Extracted text:
- - - - - - -

This is an exclusive website recipe.

Preparation Time :3.30-4 hour

Cooking time : 51-60 minutes

Servings : 4

Parappu Urundai Kozhambhu

Main Ingredients

Split pigeon pea (toor dal/arhar dal), Split green gram skinless (dhuli moong dal)

Cuisine

TamilNadu

Course

Dals and Kadhis

Level Of Cooking

High

Calories

497.65

Carbohydrates

80.394

Protein

19.155

Fat

17.933

Fibers

1.395

Ingredients

  • Split pigeon pea (toor dal/arhar dal)
    1 1/2 cups
  • Split green gram skinless (dhuli moong dal)
    1 cup
  • Split Bengal gram (chana dal)
    1/2 cup
  • Rice
    1/2 cup
  • Green chillies
    3-4
  • Ginger
    1/4 inch piece
  • Curry leaves
    8-10
  • Salt
    to taste
  • Oil
    2 tbsps + to deep fry
  • Turmeric powder
    1/2 teaspoon
  • Whole dry red chillies
    4
  • Coconut scraped
    1/4
  • Cumin seeds
    1 teaspoon
  • Split black gram skinless (dhuli urad dal)
    1 teaspoon
  • Mustard seeds
    1/4 teaspoon
  • Asafoetida
    1/4 teaspoon

Method

Step 1


Wash and soak chana dal, moong dal and rice in four cups of water for three to four hours. Drain and grind to a coarse paste. Remove stems, wash and chop green chillies finely. Peel, wash and grate ginger. Wash curry leaves and pat them dry. Add chopped green chilliest, grated ginger and salt to the ground paste and shape them into lemon-sized balls.

- - - - - - -

Excerpted records:

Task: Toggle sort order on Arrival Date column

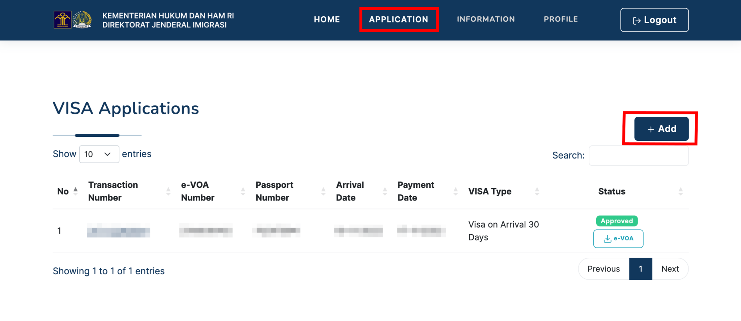Action: click(385, 191)
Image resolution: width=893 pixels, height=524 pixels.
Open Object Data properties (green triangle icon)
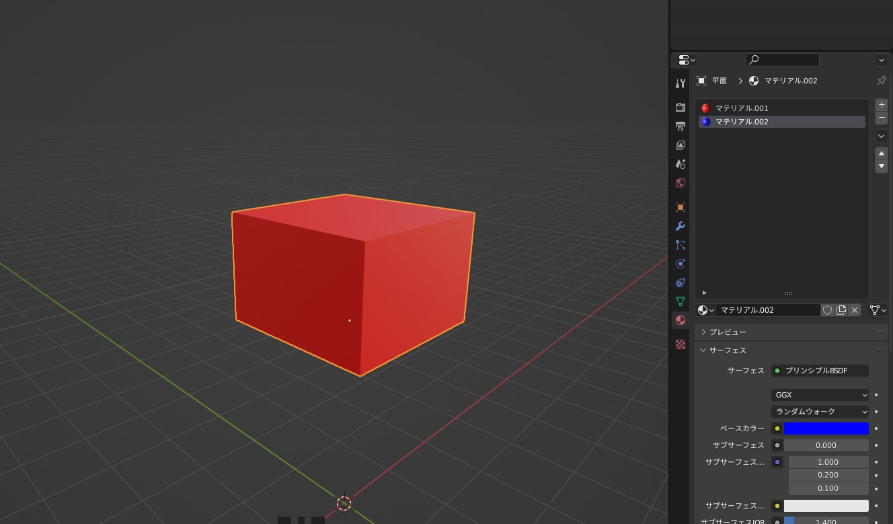click(x=680, y=301)

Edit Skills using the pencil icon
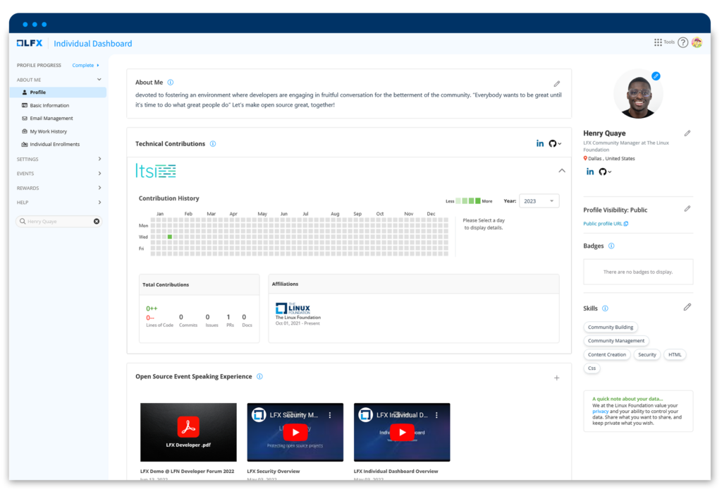[x=687, y=307]
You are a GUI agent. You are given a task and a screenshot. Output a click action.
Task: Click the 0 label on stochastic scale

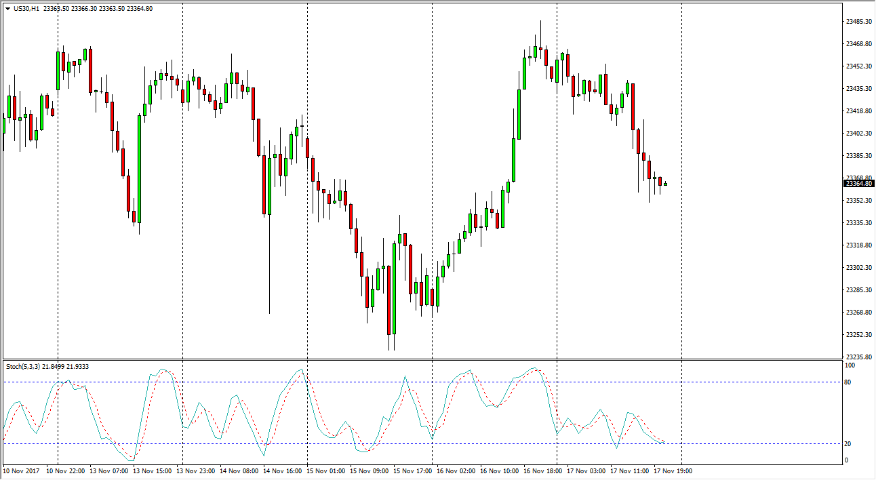(847, 460)
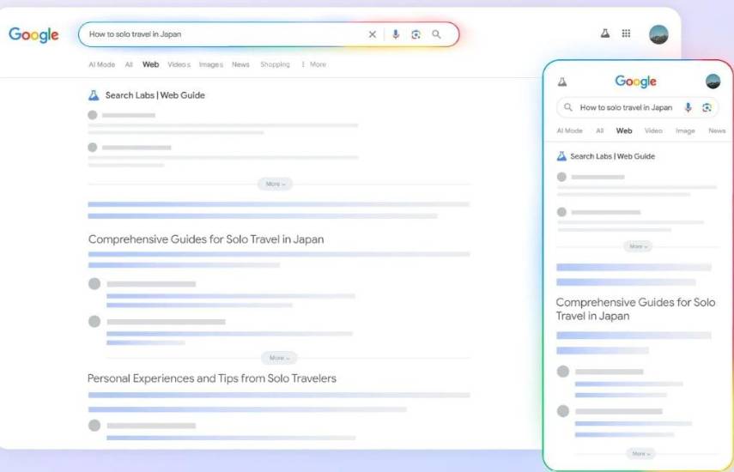The height and width of the screenshot is (472, 734).
Task: Click the magnifying glass search button
Action: point(436,34)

- - - - - - -

Tasks to perform:
• 1. In the Parappu Urundai Kozhambhu recipe, take the part that opens with the words containing "Wash and soak" and closes with "into lemon-sized balls.". Rewrite it with "lemon-sized" changed to "walnut-sized".
• 2. Using the Parappu Urundai Kozhambhu recipe, decide whether each statement agrees with it. Answer yes or no, and quote the words that decide it.
(a) The recipe makes four servings.
(b) The soaked chana dal, moong dal and rice are ground to a smooth paste.
(c) The chana dal, moong dal and rice soak for three to four hours.
• 3. Pick up the Parappu Urundai Kozhambhu recipe after its last sentence and carry it forward.

Exercise responses:
• 1.
Wash and soak chana dal, moong dal and rice in four cups of water for three to four hours. Drain and grind to a coarse paste. Remove stems, wash and chop green chillies finely. Peel, wash and grate ginger. Wash curry leaves and pat them dry. Add chopped green chilliest, grated ginger and salt to the ground paste and shape them into walnut-sized balls.

• 2.
(a) Yes: "Servings : 4"
(b) No: "Drain and grind to a coarse paste."
(c) Yes: "in four cups of water for three to four hours"

• 3.
Step 2


Heat sufficient oil in a kadai and fry them till crisp and brown. Drain onto an absorbent paper and keep aside. Wash and pressure-cook toovar dal in three cups of water with turmeric powder and salt. When cooked blend the dal in a liquidizer. Keep aside. Remove stems of whole red chillies and grind them along with coconut, cumin seeds and urad dal to a fine paste.

Step 3


Keep aside. Heat two tablespoons of oil in a vessel and season with mustard seeds and curry leaves. When the seeds crackle add asafoetida and the coconut paste. Fry for three to four minutes. Add the blended dal and add four cups of water to reach the required consistency. Simmer on low heat for some time. Just before serving add the vadais to the dal and serve hot.